*** Task material Section Begins ***

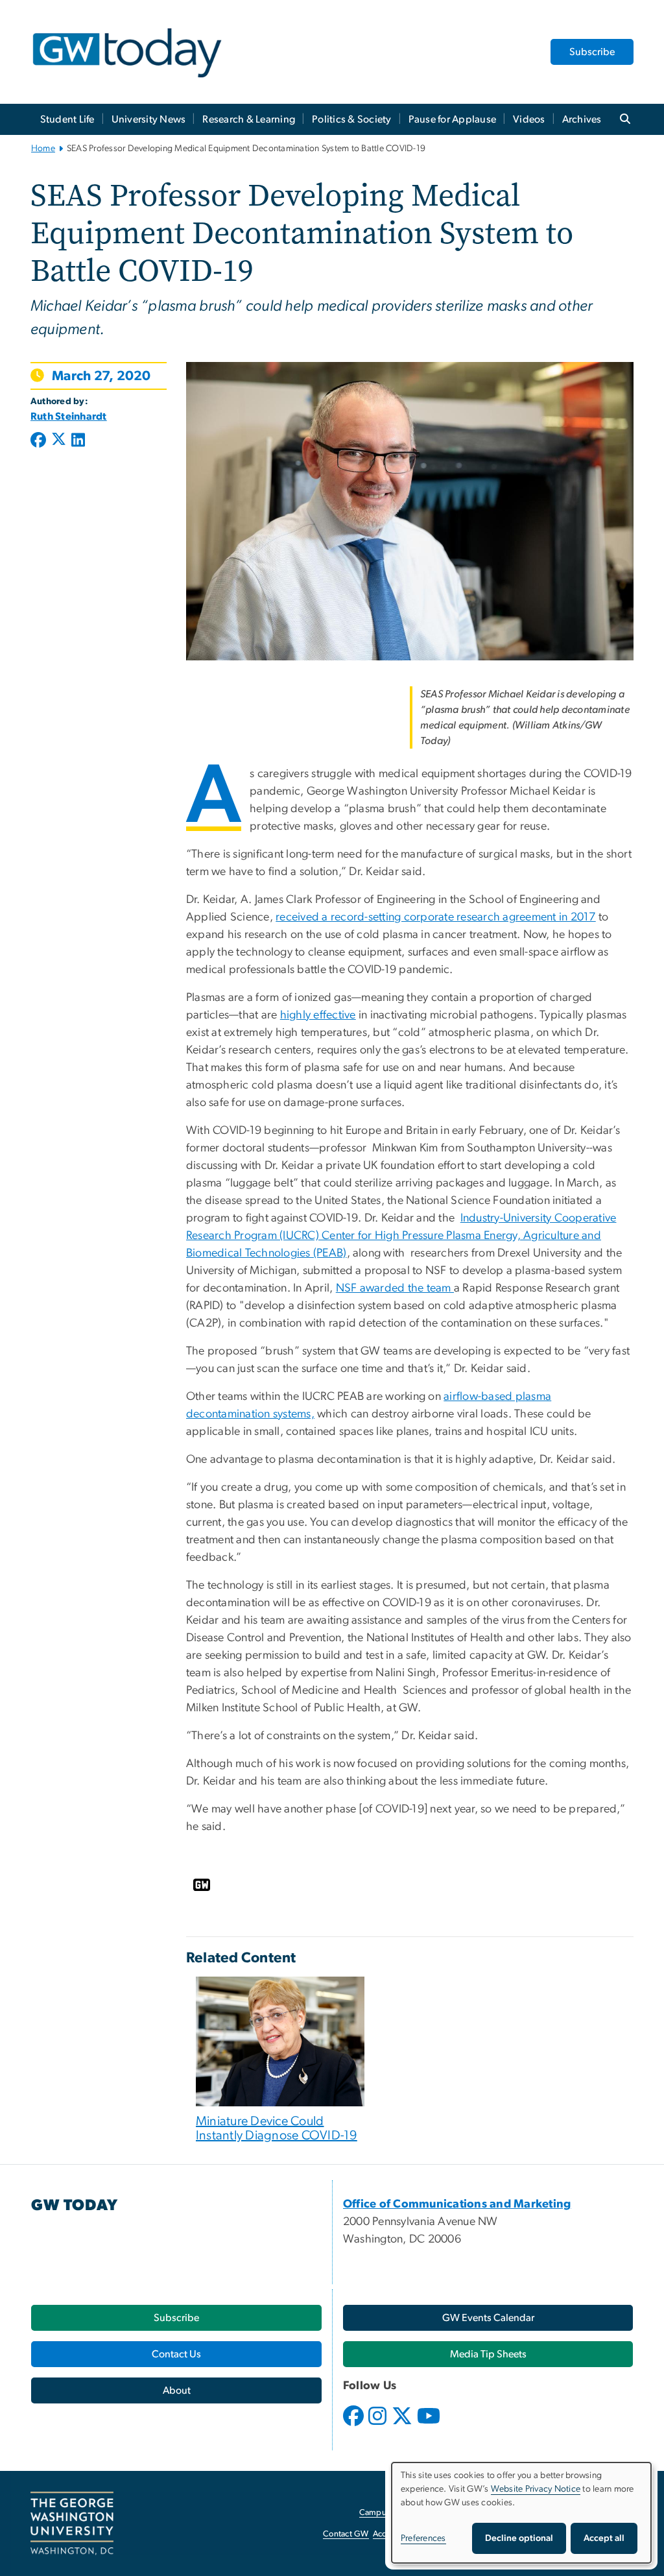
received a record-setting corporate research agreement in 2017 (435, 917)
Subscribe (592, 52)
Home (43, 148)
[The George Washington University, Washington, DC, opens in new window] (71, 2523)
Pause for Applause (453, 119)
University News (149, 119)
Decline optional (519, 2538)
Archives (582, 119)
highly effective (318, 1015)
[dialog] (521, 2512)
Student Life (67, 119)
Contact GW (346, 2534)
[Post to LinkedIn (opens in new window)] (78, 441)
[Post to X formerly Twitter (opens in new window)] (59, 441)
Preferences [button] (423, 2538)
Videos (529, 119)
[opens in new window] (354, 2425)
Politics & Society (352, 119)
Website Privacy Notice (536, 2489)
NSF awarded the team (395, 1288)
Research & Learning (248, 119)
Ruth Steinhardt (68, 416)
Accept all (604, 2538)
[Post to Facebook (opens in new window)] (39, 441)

*** Task material Section Ends ***

Assignment
All of the data above is to be repeated exactly, with the pictures left out.

Your response
received a record-setting corporate research agreement in 2017 (435, 917)
Subscribe (592, 52)
Home (43, 148)
[The George Washington University, Washington, DC, opens in new window] (71, 2523)
Pause for Applause (453, 119)
University News (149, 119)
Decline optional (519, 2538)
Archives (582, 119)
highly effective (318, 1015)
[dialog] (521, 2512)
Student Life (67, 119)
Contact GW (346, 2534)
[Post to LinkedIn (opens in new window)] (78, 441)
[Post to X formerly Twitter (opens in new window)] (59, 441)
Preferences [button] (423, 2538)
Videos (529, 119)
[opens in new window] (354, 2425)
Politics & Society (352, 119)
Website Privacy Notice (536, 2489)
NSF awarded the team (395, 1288)
Research & Learning (248, 119)
Ruth Steinhardt (68, 416)
Accept all (604, 2538)
[Post to Facebook (opens in new window)] (39, 441)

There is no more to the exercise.